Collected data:
***

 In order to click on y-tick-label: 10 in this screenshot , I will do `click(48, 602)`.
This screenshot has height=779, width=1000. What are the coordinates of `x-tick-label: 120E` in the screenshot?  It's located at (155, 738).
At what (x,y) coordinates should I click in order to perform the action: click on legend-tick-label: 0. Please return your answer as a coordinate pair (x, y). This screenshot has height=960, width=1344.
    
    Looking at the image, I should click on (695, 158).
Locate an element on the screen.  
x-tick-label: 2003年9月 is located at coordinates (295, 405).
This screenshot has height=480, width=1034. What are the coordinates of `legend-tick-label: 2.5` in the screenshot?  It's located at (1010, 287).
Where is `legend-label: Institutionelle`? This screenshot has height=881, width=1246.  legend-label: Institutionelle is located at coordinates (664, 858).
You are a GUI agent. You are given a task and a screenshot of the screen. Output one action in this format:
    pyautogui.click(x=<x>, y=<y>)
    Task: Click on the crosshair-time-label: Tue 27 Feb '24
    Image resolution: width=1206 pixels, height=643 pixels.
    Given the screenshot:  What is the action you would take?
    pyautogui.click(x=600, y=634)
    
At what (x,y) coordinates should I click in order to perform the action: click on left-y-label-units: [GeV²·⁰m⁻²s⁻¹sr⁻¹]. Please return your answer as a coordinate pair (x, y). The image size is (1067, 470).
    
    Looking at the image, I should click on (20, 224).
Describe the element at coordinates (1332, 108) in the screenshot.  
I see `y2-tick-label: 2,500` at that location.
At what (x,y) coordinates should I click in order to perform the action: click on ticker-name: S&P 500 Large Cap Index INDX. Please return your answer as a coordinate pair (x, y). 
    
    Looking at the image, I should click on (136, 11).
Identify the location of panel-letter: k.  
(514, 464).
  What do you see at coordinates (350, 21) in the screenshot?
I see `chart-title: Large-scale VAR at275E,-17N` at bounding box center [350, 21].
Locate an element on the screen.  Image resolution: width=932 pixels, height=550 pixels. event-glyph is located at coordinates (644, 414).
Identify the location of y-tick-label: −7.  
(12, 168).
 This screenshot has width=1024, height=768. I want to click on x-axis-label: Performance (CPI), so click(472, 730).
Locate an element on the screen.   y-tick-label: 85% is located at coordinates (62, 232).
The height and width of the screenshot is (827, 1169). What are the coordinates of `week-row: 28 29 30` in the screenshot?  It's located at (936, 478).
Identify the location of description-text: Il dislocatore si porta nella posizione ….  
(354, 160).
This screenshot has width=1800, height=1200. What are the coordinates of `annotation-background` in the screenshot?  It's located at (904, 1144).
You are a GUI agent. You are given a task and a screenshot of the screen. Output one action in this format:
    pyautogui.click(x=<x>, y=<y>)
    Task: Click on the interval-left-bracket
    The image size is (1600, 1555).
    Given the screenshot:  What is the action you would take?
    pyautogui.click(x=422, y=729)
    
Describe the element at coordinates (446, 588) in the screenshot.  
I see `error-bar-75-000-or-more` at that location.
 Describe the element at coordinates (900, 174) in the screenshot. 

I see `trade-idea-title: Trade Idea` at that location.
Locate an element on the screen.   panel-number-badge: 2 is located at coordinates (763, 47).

***

**Exercise**: Can you give all the records above again, substituting "Find the position of" for every "Identify the location of" and leaving everything else unchanged?

**Response for this exercise**:
 In order to click on y-tick-label: 10 in this screenshot , I will do `click(48, 602)`.
This screenshot has height=779, width=1000. What are the coordinates of `x-tick-label: 120E` in the screenshot?  It's located at (155, 738).
At what (x,y) coordinates should I click in order to perform the action: click on legend-tick-label: 0. Please return your answer as a coordinate pair (x, y). This screenshot has height=960, width=1344.
    
    Looking at the image, I should click on (695, 158).
Locate an element on the screen.  
x-tick-label: 2003年9月 is located at coordinates (295, 405).
This screenshot has height=480, width=1034. What are the coordinates of `legend-tick-label: 2.5` in the screenshot?  It's located at (1010, 287).
Where is `legend-label: Institutionelle`? This screenshot has height=881, width=1246.  legend-label: Institutionelle is located at coordinates (664, 858).
You are a GUI agent. You are given a task and a screenshot of the screen. Output one action in this format:
    pyautogui.click(x=<x>, y=<y>)
    Task: Click on the crosshair-time-label: Tue 27 Feb '24
    Image resolution: width=1206 pixels, height=643 pixels.
    Given the screenshot:  What is the action you would take?
    pyautogui.click(x=600, y=634)
    
At what (x,y) coordinates should I click in order to perform the action: click on left-y-label-units: [GeV²·⁰m⁻²s⁻¹sr⁻¹]. Please return your answer as a coordinate pair (x, y). The image size is (1067, 470).
    
    Looking at the image, I should click on (20, 224).
Describe the element at coordinates (1332, 108) in the screenshot.  
I see `y2-tick-label: 2,500` at that location.
At what (x,y) coordinates should I click in order to perform the action: click on ticker-name: S&P 500 Large Cap Index INDX. Please return your answer as a coordinate pair (x, y). 
    
    Looking at the image, I should click on (136, 11).
Find the position of panel-letter: k.  
(514, 464).
  What do you see at coordinates (350, 21) in the screenshot?
I see `chart-title: Large-scale VAR at275E,-17N` at bounding box center [350, 21].
Locate an element on the screen.  Image resolution: width=932 pixels, height=550 pixels. event-glyph is located at coordinates (644, 414).
Find the position of y-tick-label: −7.  
(12, 168).
 This screenshot has width=1024, height=768. I want to click on x-axis-label: Performance (CPI), so click(472, 730).
Locate an element on the screen.   y-tick-label: 85% is located at coordinates (62, 232).
The height and width of the screenshot is (827, 1169). What are the coordinates of `week-row: 28 29 30` in the screenshot?  It's located at (936, 478).
Find the position of description-text: Il dislocatore si porta nella posizione ….  
(354, 160).
This screenshot has width=1800, height=1200. What are the coordinates of `annotation-background` in the screenshot?  It's located at (904, 1144).
You are a GUI agent. You are given a task and a screenshot of the screen. Output one action in this format:
    pyautogui.click(x=<x>, y=<y>)
    Task: Click on the interval-left-bracket
    The image size is (1600, 1555).
    Given the screenshot:  What is the action you would take?
    pyautogui.click(x=422, y=729)
    
Describe the element at coordinates (446, 588) in the screenshot.  
I see `error-bar-75-000-or-more` at that location.
 Describe the element at coordinates (900, 174) in the screenshot. 

I see `trade-idea-title: Trade Idea` at that location.
Locate an element on the screen.   panel-number-badge: 2 is located at coordinates (763, 47).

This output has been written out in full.